Indian plums, called osoberries by natives of the Pacific Northwest and known by their botanical name Oemleria cerasiformis, are heavily fruiting native shrubs abundant on Vancouver Island and found in smaller numbers as far south as Santa Barbara. The Indian Plum Tree is a common understory tree in oak groves.
Unlike other plums, osoberries have male and female trees. Male trees tend to outnumber female trees, but only the female trees bear fruit. You need both, of course, to get your own harvest of Indian plums.
Osoberries have a distinctive mostly-sweet, somewhat-bitter cherry-like flavor. They are tasty, but most people don’t find them to be addictive. Wild animals do, so it’s important not to take all the fruit off an Indian plum. Birds, squirrels, and bears need them to get through the winter.
History of Indian Plums/Osoberries
Osoberries made the Salish people of what is now British Columbia and Washington State dance for joy. Literally.
Although Native Americans and First Peoples enjoyed Indian plums when they were in season, they preserved a large part of their harvest for winter consumption.
The usual method of preserving osoberries was to build a cedar box, fill it nearly to the top with the fruit, and then to cover the berries in salmon oil.
Modern nutritionists would consider the result to be a kind of wonder food, even if it was a bit fishy for most twenty-first century tastes. The Salish people had an osoberry festival in their winter dancing season, at which they ate most of their osoberries.
If you were to come across an Indian plum tree in the woods, how would you recognize it?
We will get into the botanical specifications in a moment, but the way most people identify osoberry trees and bushes in the wild is as the first blooming tree in the spring.
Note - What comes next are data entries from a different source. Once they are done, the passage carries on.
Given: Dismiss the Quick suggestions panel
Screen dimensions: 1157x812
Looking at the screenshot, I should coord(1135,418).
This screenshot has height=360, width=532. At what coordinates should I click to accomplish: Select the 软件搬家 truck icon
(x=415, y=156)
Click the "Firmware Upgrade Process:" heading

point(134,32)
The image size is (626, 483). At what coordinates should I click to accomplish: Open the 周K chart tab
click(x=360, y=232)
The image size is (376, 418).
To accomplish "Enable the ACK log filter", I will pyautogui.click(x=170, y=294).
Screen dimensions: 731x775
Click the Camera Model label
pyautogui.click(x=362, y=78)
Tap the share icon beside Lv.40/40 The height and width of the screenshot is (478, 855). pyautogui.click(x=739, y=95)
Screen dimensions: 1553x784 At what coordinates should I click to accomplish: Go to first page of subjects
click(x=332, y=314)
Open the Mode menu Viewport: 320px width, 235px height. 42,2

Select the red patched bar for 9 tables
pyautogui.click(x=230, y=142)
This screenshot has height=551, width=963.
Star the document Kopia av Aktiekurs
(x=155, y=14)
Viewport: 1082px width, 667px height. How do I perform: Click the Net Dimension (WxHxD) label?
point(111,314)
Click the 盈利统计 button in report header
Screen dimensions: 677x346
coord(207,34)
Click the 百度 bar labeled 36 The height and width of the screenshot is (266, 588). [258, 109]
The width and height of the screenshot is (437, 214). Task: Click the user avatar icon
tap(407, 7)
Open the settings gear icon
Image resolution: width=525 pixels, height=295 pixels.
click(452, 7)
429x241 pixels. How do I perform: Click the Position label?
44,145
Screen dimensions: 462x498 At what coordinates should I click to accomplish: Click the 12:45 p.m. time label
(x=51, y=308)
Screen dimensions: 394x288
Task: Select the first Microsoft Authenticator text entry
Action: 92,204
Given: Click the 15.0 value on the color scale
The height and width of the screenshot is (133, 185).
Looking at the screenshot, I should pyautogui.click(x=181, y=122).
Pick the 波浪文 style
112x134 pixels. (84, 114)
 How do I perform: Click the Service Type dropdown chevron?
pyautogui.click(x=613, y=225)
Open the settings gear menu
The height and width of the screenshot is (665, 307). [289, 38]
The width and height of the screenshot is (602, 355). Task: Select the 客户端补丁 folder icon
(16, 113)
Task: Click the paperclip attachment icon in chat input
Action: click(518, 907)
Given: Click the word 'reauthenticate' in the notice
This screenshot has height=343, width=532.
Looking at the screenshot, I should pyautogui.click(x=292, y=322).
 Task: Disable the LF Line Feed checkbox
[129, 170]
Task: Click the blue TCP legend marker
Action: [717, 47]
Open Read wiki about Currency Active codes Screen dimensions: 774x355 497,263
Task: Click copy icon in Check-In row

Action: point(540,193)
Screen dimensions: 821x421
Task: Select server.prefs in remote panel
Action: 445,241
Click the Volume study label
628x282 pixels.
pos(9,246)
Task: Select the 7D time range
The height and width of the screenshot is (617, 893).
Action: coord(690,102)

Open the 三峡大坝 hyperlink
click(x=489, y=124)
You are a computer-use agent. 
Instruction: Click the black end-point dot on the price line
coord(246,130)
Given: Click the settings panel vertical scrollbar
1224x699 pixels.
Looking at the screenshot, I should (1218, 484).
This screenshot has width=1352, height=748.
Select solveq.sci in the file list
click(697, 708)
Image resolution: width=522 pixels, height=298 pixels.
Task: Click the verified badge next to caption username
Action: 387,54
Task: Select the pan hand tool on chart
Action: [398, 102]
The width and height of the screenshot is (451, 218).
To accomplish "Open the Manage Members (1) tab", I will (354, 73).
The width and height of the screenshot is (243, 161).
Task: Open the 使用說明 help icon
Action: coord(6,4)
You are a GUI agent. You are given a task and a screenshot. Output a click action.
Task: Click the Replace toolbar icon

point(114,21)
Indian plum trees in the wild grow multiple trunks. (They can be trained to have a single trunk if you want to raise them as an ornamental.) They bear racemes, clusters of white flowers as early as February in California and March on the east side of Vancouver Island, and as late as April away from the coast in British Columbia. If you have a wild Indian plum growing on your property, you will probably notice because of its early blooms.
You won’t, however, want to make a bouquet of Indian plum blossoms. They are a distinctly acrid smell, often compared to cat urine. It’s best to leave the flowers alone so the female trees can bear fruit.
It’s not difficult to determine the sex of an Indian plum tree. The flowers of male trees will bear pollen on long stamens. The flowers of female trees will receive pollen in deep, oval pistils. Nurseries that sell Indian plums usually don’t determine whether they are male or female. That’s something you will have to do in blooming season.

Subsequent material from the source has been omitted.